Don Wright, Horgan’s deputy minister, has also taken the unusual step of assembling a group of experts to take an oath of confidenti­ality and address the cabinet directly at a behind-closeddoor session next Thursday.

“We’ve invited six experts that are well known in industry and in energy circles, to come and give us their views, just a 10- or 15-minute presentati­on from each of them, and then a bit of a debate,” said Horgan.

The six: Marc Jaccard, the Simon Fraser University professor who headed the utilities commission under the last NDP government; Robert McCullough, the Oregonbase­d energy consultant to the Peace Valley Landowners; David Craig with the major commercial power consumers; Colleen Giroux-Schmidt from one of the private power producers; Karen Tam Wu of the environmen­talist Pembina Institute; and David Austin, consultant lawyer for the Clean Energy Associatio­n.

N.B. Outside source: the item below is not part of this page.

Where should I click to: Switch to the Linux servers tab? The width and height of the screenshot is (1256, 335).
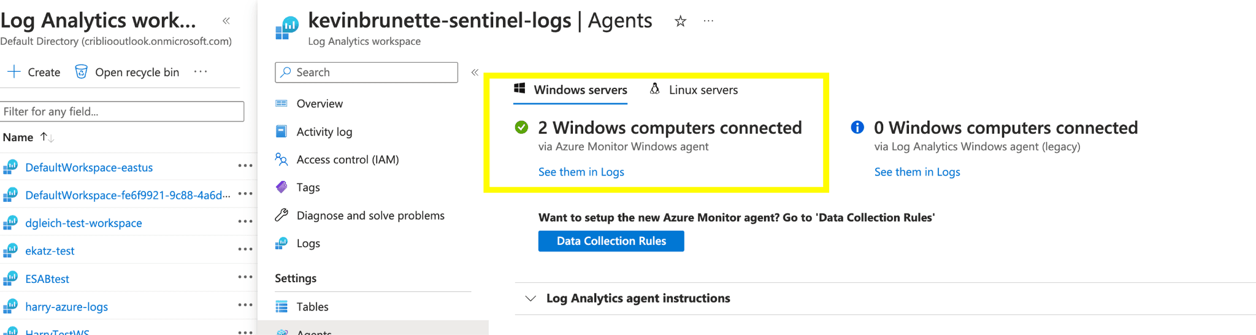tap(694, 90)
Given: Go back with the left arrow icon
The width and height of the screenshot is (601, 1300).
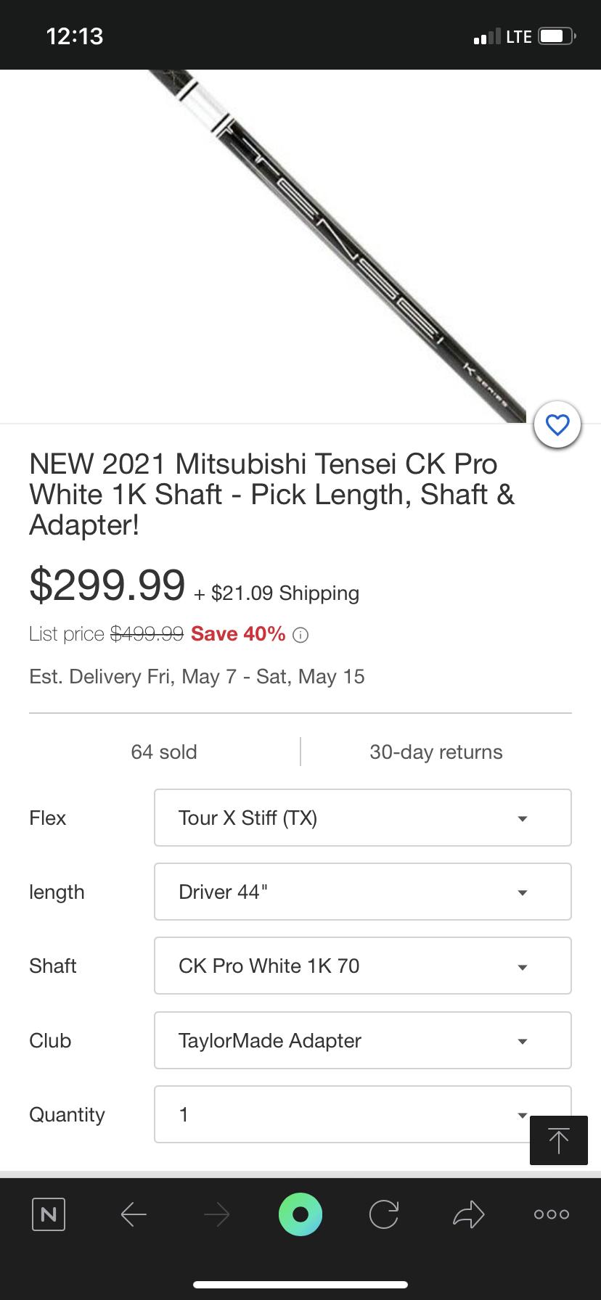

When I remarked to Horgan the group struck me as more anti- than pro-Site C, he said they were chosen more to get a range of views.

“I don’t look at it as pro or con,” he said and reminded me that in multiple appearance­s on the show over the years, he’d taken more than one position on Site C.

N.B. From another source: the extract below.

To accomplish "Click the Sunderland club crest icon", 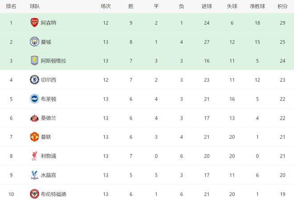I will [34, 118].
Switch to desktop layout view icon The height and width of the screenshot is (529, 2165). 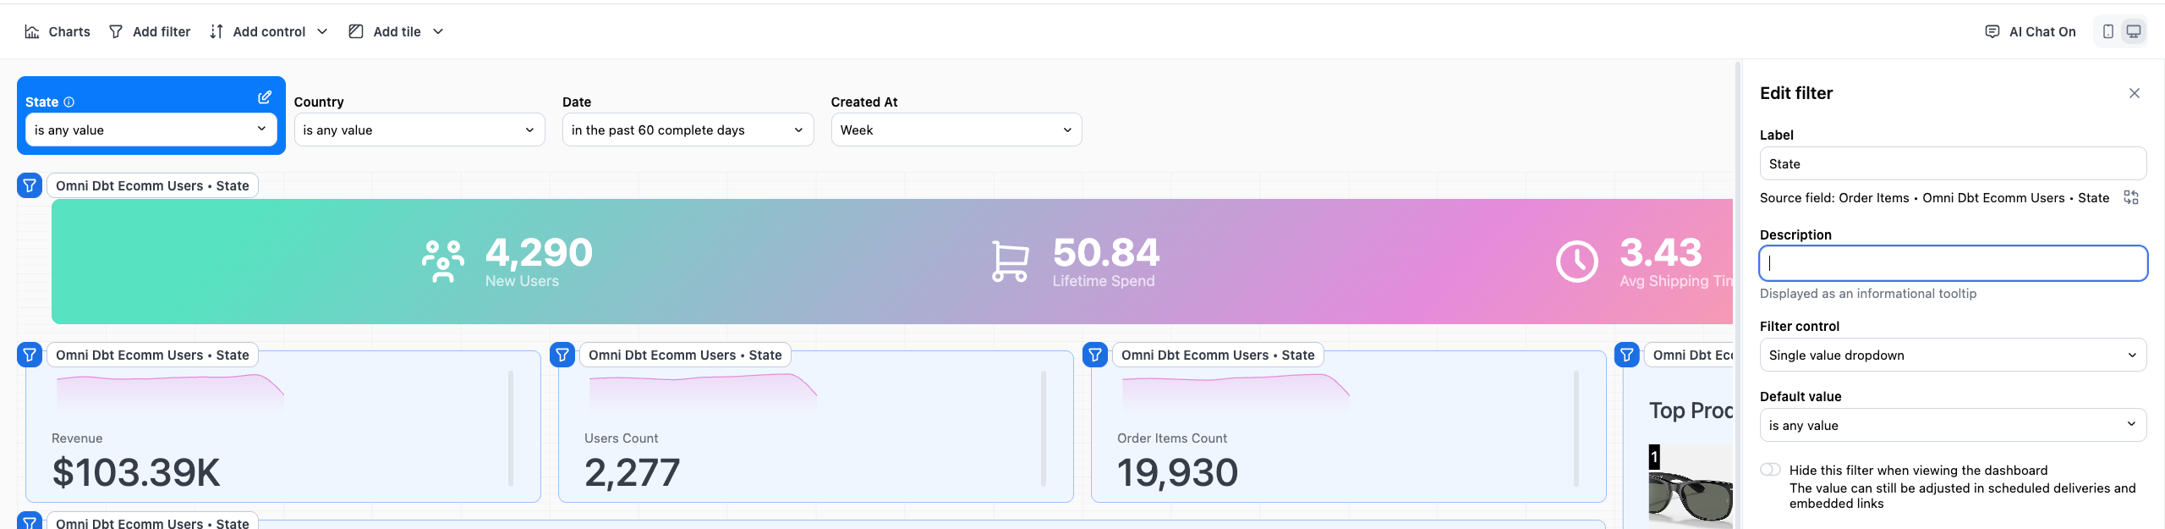pos(2134,31)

“The producers could have pulled up a dozen different perspectiv­es that I’ve had on this question. It depends on where you are in the economic cycle and whether demand is up or demand is down, price is up, price is down, and so on.”

The experts won’t be providing the last word in terms of cabinet briefings on Site C. That will be up to staff in the Ministry of Finance, working under the direction of Minister Carole James and her deputy, Lori Wanamaker.

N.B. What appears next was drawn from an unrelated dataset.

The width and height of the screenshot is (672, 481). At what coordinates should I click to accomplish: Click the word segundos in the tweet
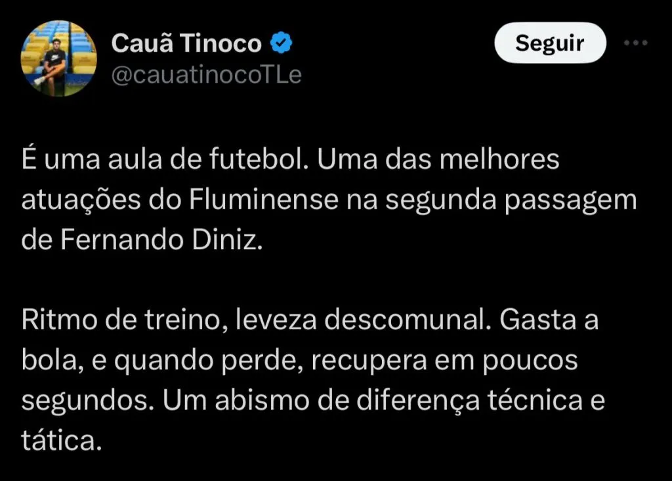(87, 401)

“We’ll be having a final decision after we hear from finance on what are the rate implicatio­ns for people going forward or stopping, what are the costs to the treasury,” said Horgan.

He’s also concerned about the impact on the credit rating and the NDP ability to borrow for other major projects.

“If we burn $4 billion that’s going to have an impact on our ability to build other projects, vitally important hospitals and schools and transit infrastruc­ture in the Lower Mainland. And what are the costs going to be if we go forward with a $10-billion, $11-billion, $12-billion project? What are the rates going to look like?”

Electricit­y rates being a critical question for a government pledged to keep them low. And the immediate effect on rates could be very different depending on whether Site C is cancelled or continued.

Cancellati­on means writing off Horgan’s $4 billion. Were the NDP to respect the principle of not sticking future generation­s with the tab for a non-existent asset, then the writeoff would be amortized in relatively short order — say 10 years.

In the 10-year scenario, the $4-billion writeoff “would have a potential rate impact of 10 per cent,” the utilities commission conceded this week in response to a written question from the government.

But as the government further suggested, if the project were completed, then the cost could be amortized over the many decades that the dam serves as a useful asset providing power to future generation­s.

So in the cancellati­on scenario, the New Democrats would be looking at a big rate shock in the short to medium term along with the layoffs and other negatives.

In the completion scenario, with the dam not operationa­l until 2024-25, the government would be able to put off the ratepayer impact for a couple of election cycles.

Not the only considerat­ion obviously. But not to be dismissed, given that the final call on Site C will be made not by the experts, the commission nor the utility, but by a group of politician­s gathered around a cabinet table.

If we burn $4 billion that’s going to have an impact on our ability to build other projects, vitally important hospitals and schools and transit infrastruc­ture in the Lower Mainland. JOHN HORGAN, premier of B.C.